* [What to work on]
Retype all of the entries exactly as they appear.
_ _ _ _
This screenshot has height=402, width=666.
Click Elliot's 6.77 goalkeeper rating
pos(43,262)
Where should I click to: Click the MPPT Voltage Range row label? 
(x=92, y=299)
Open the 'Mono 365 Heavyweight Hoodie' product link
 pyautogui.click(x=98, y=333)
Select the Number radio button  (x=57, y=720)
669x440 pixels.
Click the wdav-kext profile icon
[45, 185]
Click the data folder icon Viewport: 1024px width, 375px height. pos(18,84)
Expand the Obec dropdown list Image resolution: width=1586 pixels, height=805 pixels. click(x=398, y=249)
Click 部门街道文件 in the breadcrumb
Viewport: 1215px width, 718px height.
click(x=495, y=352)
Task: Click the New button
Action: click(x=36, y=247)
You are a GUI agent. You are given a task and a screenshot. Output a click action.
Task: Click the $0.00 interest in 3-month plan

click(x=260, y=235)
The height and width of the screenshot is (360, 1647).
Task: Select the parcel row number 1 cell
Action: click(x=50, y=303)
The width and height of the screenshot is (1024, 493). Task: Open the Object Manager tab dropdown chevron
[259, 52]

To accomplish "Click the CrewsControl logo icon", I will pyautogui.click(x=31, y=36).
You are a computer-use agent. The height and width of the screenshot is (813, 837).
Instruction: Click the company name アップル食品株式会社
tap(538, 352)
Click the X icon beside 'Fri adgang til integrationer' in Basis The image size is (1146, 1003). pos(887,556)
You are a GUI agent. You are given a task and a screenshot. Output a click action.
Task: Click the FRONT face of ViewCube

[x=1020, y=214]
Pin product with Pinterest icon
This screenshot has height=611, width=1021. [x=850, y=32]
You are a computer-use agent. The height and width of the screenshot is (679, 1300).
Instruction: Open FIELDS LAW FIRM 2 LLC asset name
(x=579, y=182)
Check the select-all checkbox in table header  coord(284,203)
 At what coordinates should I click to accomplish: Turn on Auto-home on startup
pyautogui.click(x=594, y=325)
_ _ _ _
* [Result below]
This screenshot has height=402, width=666.
Click Elliot's 6.77 goalkeeper rating
pos(43,262)
Where should I click to: Click the MPPT Voltage Range row label? 
(x=92, y=299)
Open the 'Mono 365 Heavyweight Hoodie' product link
 pyautogui.click(x=98, y=333)
Select the Number radio button  (x=57, y=720)
669x440 pixels.
Click the wdav-kext profile icon
[45, 185]
Click the data folder icon Viewport: 1024px width, 375px height. pos(18,84)
Expand the Obec dropdown list Image resolution: width=1586 pixels, height=805 pixels. click(x=398, y=249)
Click 部门街道文件 in the breadcrumb
Viewport: 1215px width, 718px height.
click(x=495, y=352)
Task: Click the New button
Action: click(x=36, y=247)
You are a GUI agent. You are given a task and a screenshot. Output a click action.
Task: Click the $0.00 interest in 3-month plan

click(x=260, y=235)
The height and width of the screenshot is (360, 1647).
Task: Select the parcel row number 1 cell
Action: click(x=50, y=303)
The width and height of the screenshot is (1024, 493). Task: Open the Object Manager tab dropdown chevron
[259, 52]

To accomplish "Click the CrewsControl logo icon", I will pyautogui.click(x=31, y=36).
You are a computer-use agent. The height and width of the screenshot is (813, 837).
Instruction: Click the company name アップル食品株式会社
tap(538, 352)
Click the X icon beside 'Fri adgang til integrationer' in Basis The image size is (1146, 1003). pos(887,556)
You are a GUI agent. You are given a task and a screenshot. Output a click action.
Task: Click the FRONT face of ViewCube

[x=1020, y=214]
Pin product with Pinterest icon
This screenshot has height=611, width=1021. [x=850, y=32]
You are a computer-use agent. The height and width of the screenshot is (679, 1300).
Instruction: Open FIELDS LAW FIRM 2 LLC asset name
(x=579, y=182)
Check the select-all checkbox in table header  coord(284,203)
 At what coordinates should I click to accomplish: Turn on Auto-home on startup
pyautogui.click(x=594, y=325)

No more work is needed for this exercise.